--- Document section ---
---------------

Maryland's Uniform Fraudulent Conveyance Act similarly provides: "Every conveyance made and every obligation incurred by a person who is or will be rendered insolvent by it is fraudulent as to creditors without regard to his actual intent, if the conveyance is made or the obligation is incurred without a fair consideration." Md. Commercial Law § 15-204.

Md. Commercial Law § 15-203 states, in relevant part: "Fair consideration is given for property or an obligation, if: (1) in exchange for the property or obligation, as a fair equivalent for it and in good faith, property is conveyed or an antecedent debt is satisfied. . . . "

The parties do not dispute that the first two elements are met in this case. Thus, the issue presented is whether Kingsville Motors received less than reasonably equivalent value in exchange for the sale of its business assets. Arguing that the Trustee failed to introduce any evidence of the value of the debtor's assets, Kingsville Dodge asserts that the bankruptcy court improperly attributed all of the sums payable under Lucia Bell's independent contractor agreement to the debtor's estate even though the total purchase price included allocations for three other properties with different ownerships.

Judge Keir concluded that the consulting agreement with Lucia Bell added no value to the transaction in favor of Mr. Castleman, who cared only about the dealership's total purchase price. (Trial Tr. 64-66, Dec. 6, 2006.) Castleman was not concerned with whether Lucia or William Bell served as the consultant. ( Id. at 65.) Judge Keir further found that the Bells had set the initial offering price and had requested the consulting contract. ( Id.) Given the insider status of Lucia Bell, the bankruptcy court held that the price paid for the consulting agreement was money diverted from the purchase price of Kingsville Motors. ( Id. at 66.) Thus, the court found that the value of Kingsville Motors at the time of its sale was $367,500.

---------------

--- Data provided ---
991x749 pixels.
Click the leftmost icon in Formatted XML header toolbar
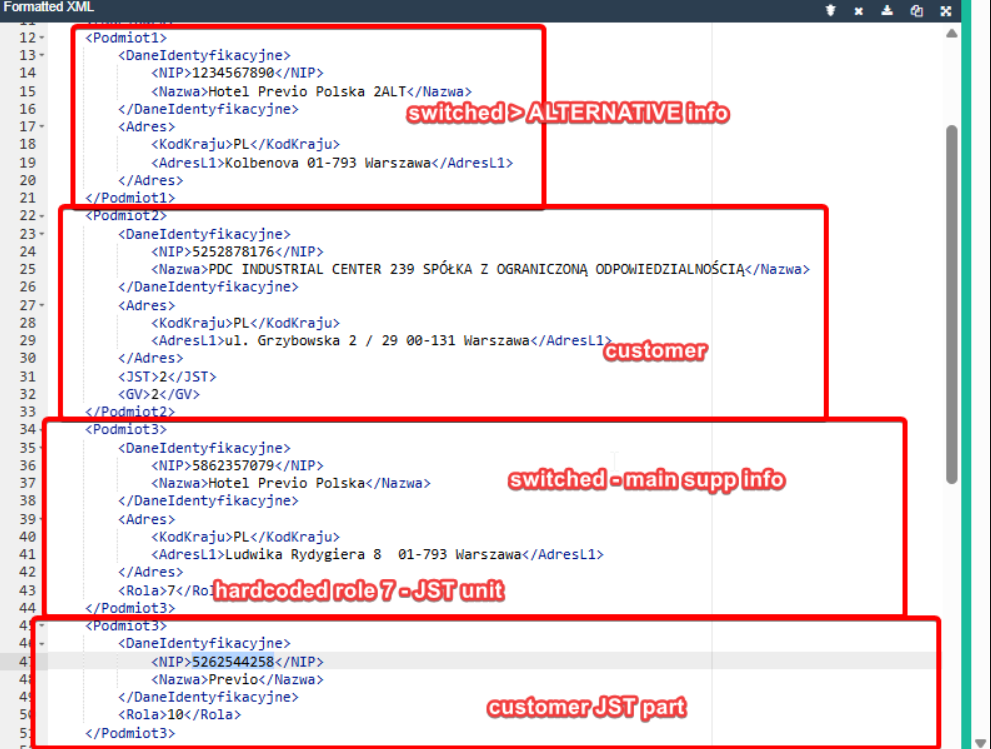pyautogui.click(x=830, y=11)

---------------

--- Exercise task A ---
In the court opinion, what value did the court find for Kingsville Motors at the time of its sale?
--- Exercise task B ---
Decide whether each statement below agrees with the court opinion, and for each give yes or no along with the words from the court opinion that settle it: (i) Judge Keir found that the Bells set the initial offering price. (ii) Castleman insisted that William Bell, not Lucia Bell, serve as the consultant. (iii) Under Md. Commercial Law § 15-204, a conveyance by an insolvent person is fraudulent only if made with actual intent.
--- Exercise task C ---
Turn the paragraph of the court opinion that begins "Judge Keir concluded" into a bulleted list that keeps its main facts.

--- Response A ---
$367,500.

--- Response B ---
(i) Yes: "the Bells had set the initial offering price and had requested the consulting contract."
(ii) No: "Castleman was not concerned with whether Lucia or William Bell served as the consultant."
(iii) No: "is fraudulent as to creditors without regard to his actual intent"

--- Response C ---
- The consulting agreement with Lucia Bell added no value for Mr. Castleman, who cared only about the dealership's total purchase price.
- Castleman did not care whether Lucia or William Bell served as the consultant.
- The Bells set the initial offering price and requested the consulting contract.
- Because Lucia Bell was an insider, the court held that the price paid for the consulting agreement was money diverted from the purchase price of Kingsville Motors.
- The court therefore found that Kingsville Motors was worth $367,500 at the time of its sale.